# Material provided
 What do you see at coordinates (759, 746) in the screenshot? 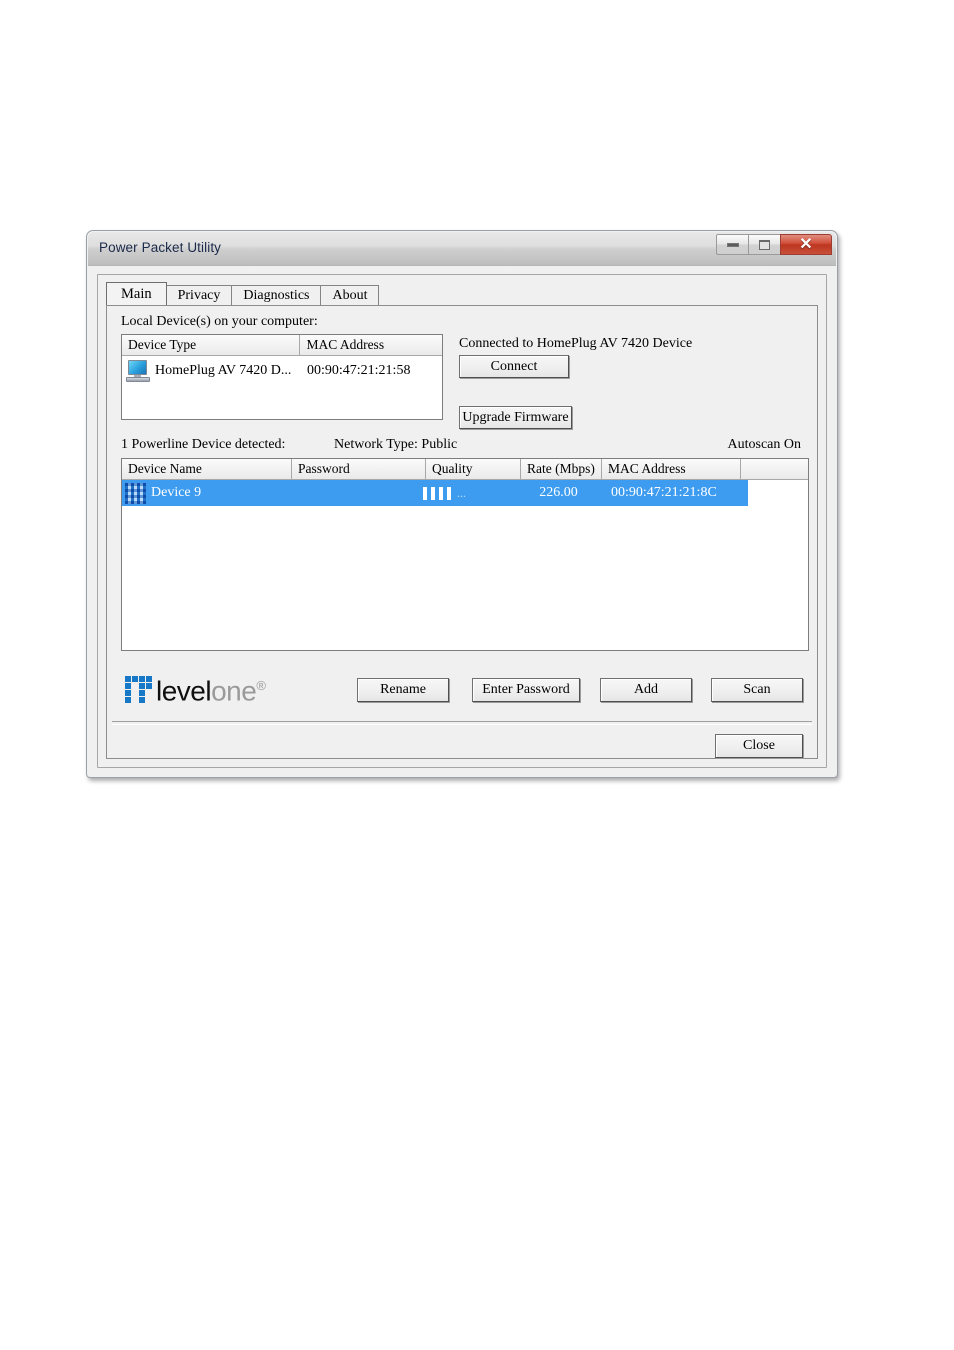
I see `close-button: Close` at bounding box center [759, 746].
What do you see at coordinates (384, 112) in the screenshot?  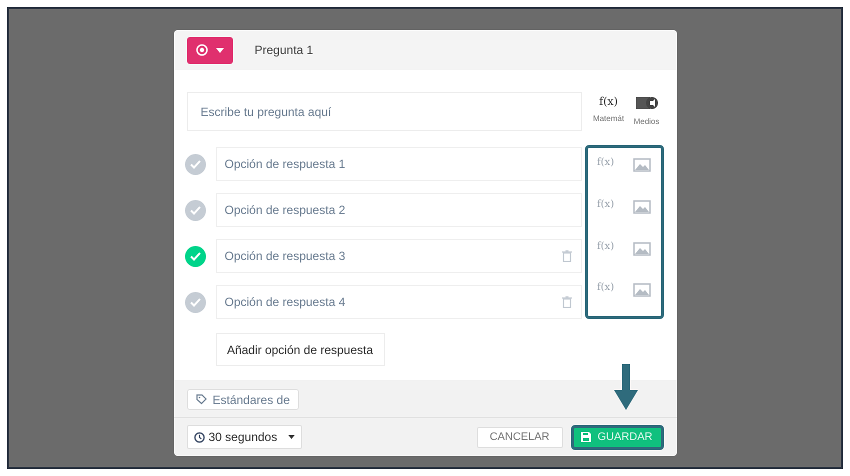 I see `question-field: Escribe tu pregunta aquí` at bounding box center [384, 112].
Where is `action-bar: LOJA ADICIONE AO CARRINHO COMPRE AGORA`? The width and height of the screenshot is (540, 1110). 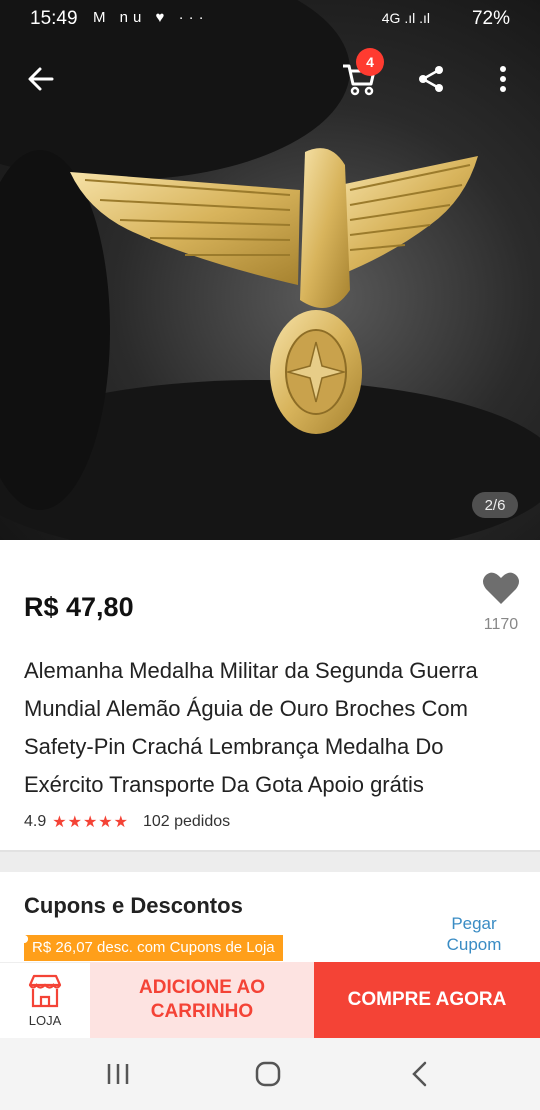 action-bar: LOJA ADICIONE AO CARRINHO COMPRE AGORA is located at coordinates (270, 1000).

* * *

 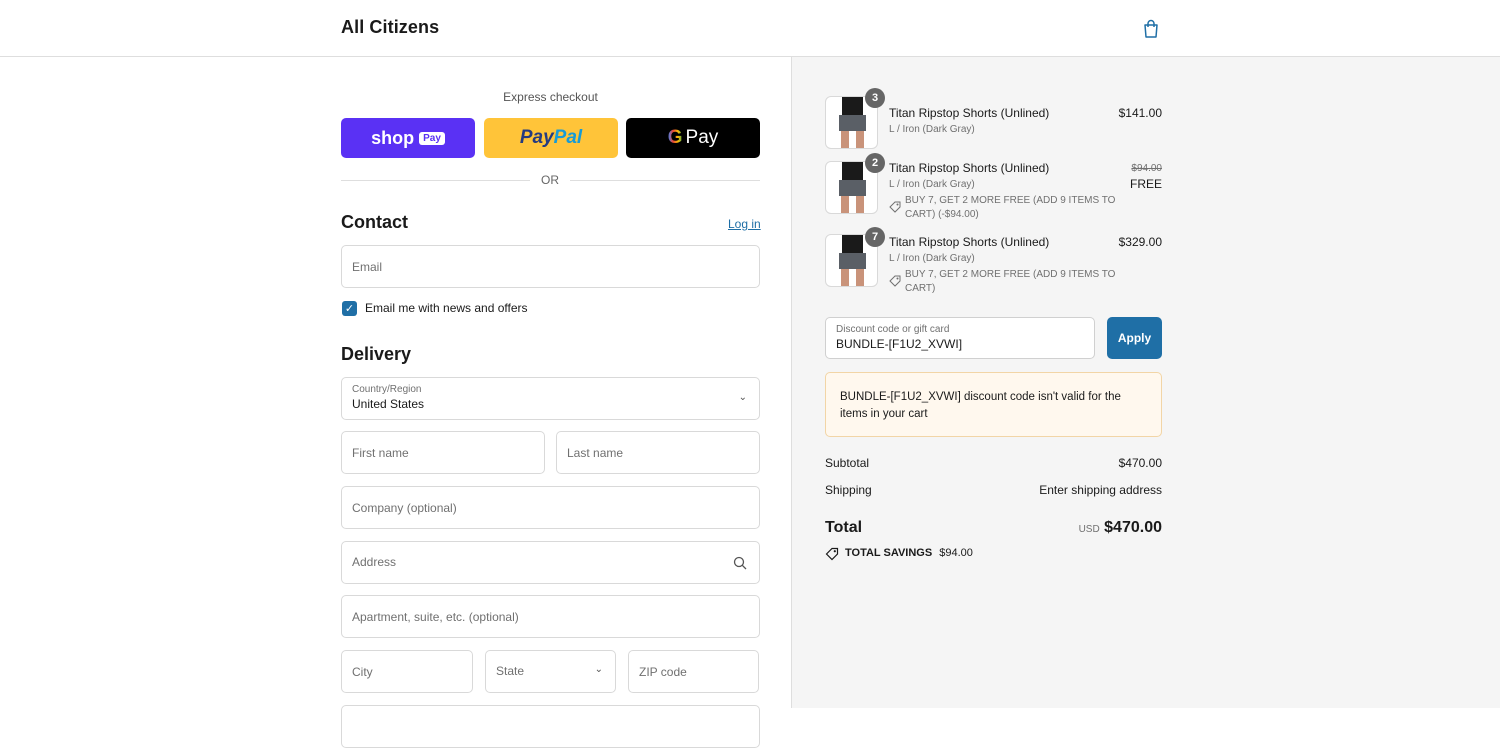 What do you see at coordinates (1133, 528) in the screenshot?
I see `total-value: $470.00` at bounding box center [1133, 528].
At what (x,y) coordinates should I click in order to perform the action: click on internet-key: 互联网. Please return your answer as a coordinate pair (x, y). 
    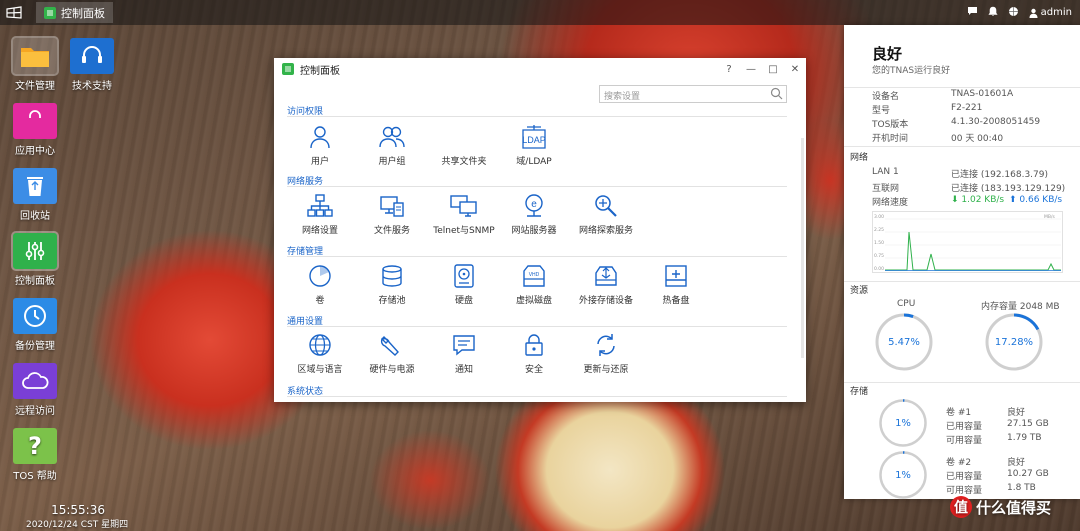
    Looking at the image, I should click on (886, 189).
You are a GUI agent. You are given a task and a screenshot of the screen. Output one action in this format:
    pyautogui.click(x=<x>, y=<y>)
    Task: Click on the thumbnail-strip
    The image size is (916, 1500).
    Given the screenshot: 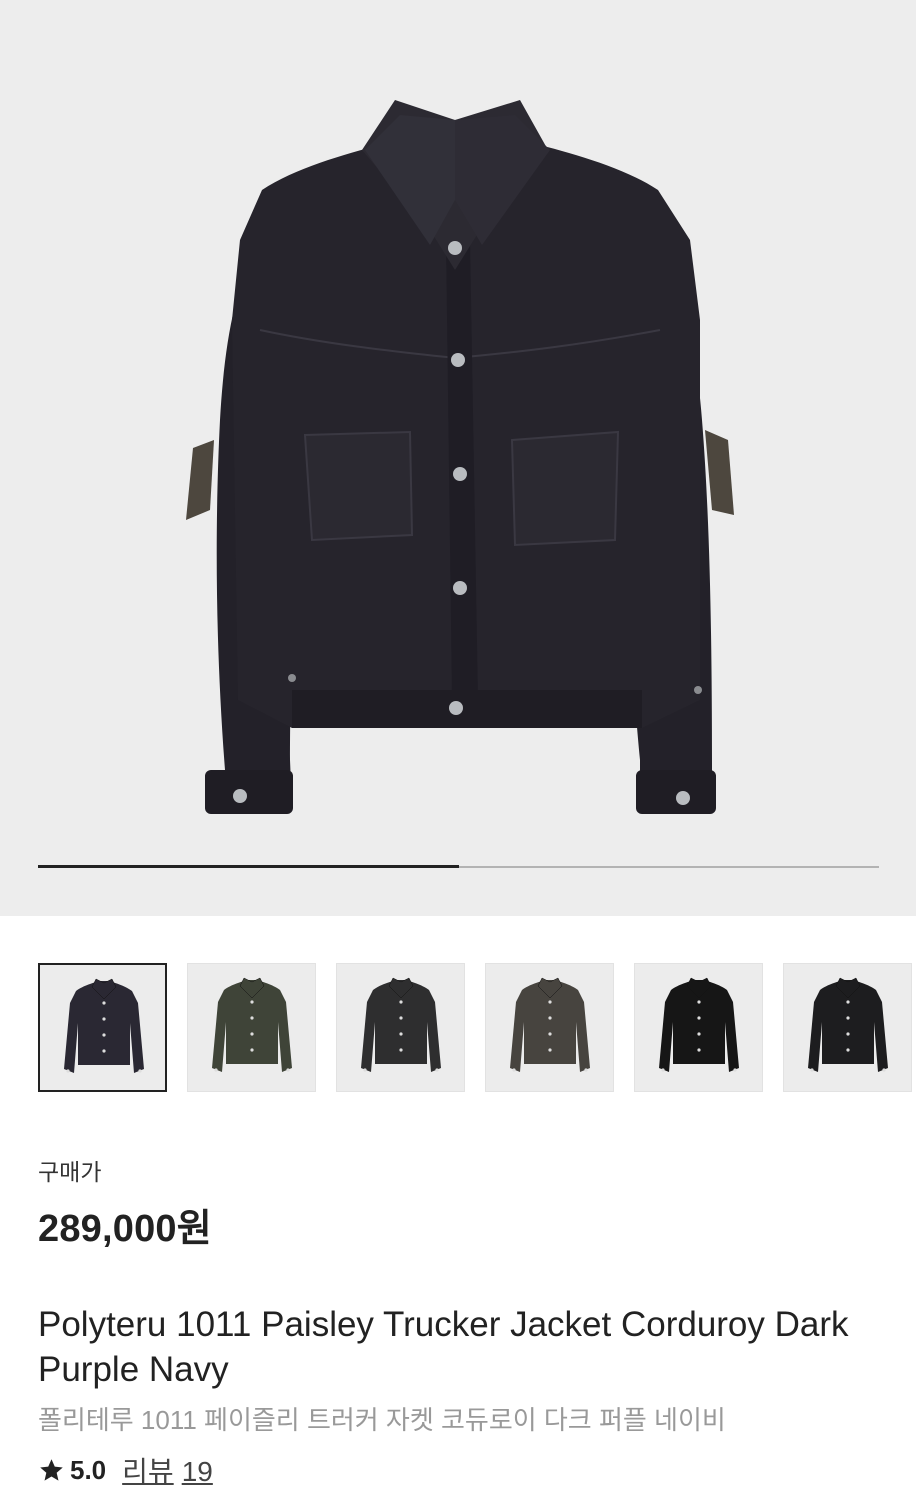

...

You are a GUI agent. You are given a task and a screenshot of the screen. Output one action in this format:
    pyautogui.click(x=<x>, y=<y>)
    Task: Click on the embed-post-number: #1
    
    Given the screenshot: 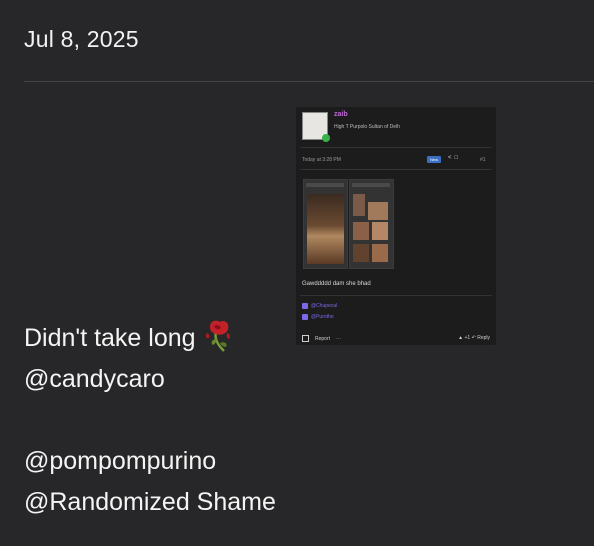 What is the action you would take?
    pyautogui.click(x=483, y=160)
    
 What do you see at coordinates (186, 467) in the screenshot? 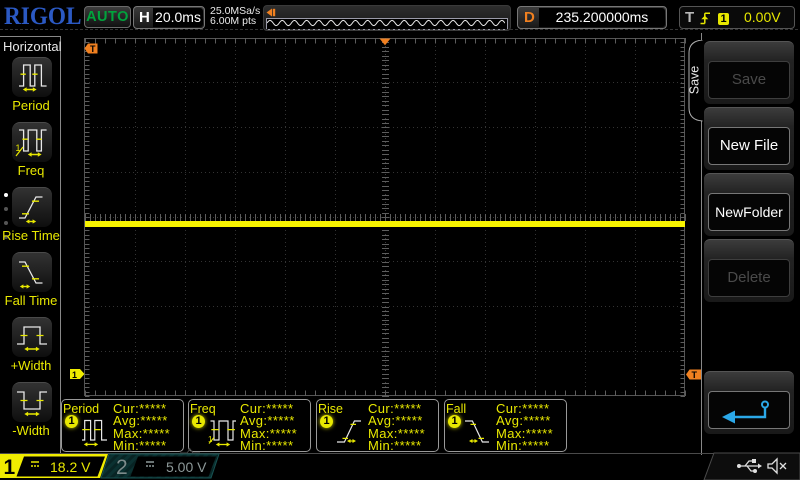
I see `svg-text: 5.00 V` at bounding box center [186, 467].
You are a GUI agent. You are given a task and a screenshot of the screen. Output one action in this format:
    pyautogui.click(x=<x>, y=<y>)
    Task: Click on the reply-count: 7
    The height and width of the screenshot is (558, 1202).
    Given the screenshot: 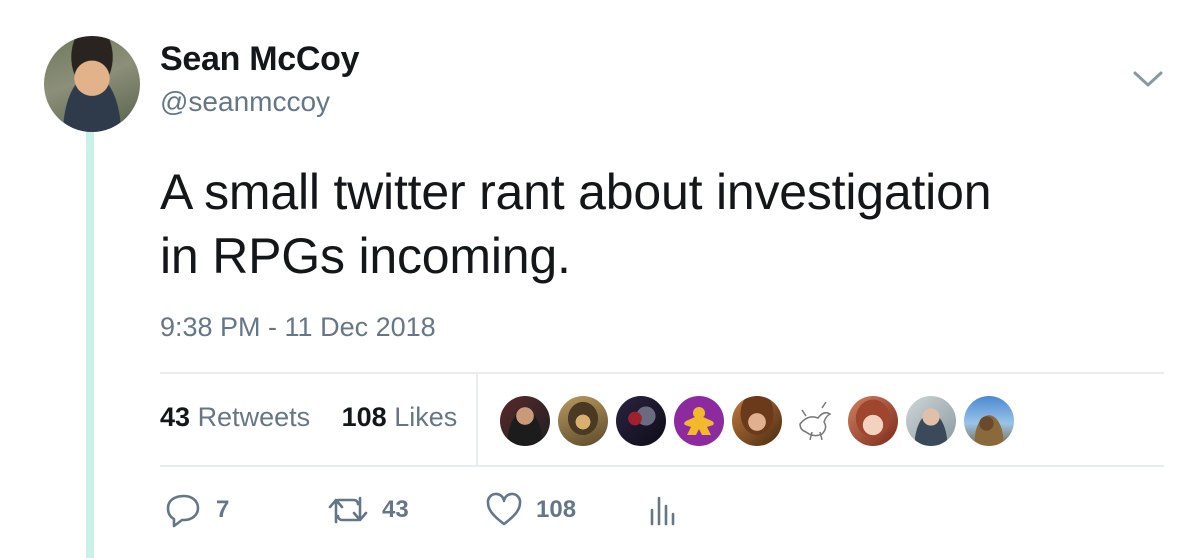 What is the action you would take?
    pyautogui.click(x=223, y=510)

# What is required
Render the listing above as a JSON list of strings, one string per line and blank lines omitted, from the line with "What do you see at coordinates (1133, 528)" up to and including the line with "Looking at the". Leave the pictures out.

# The answer
[
  "  What do you see at coordinates (1133, 528) in the screenshot?",
  "I see `total-value: $470.00` at bounding box center [1133, 528].",
  "At what (x,y) coordinates should I click in order to perform the action: click on internet-key: 互联网. Please return your answer as a coordinate pair (x, y). ",
  "    Looking at the image, I should click on (886, 189)."
]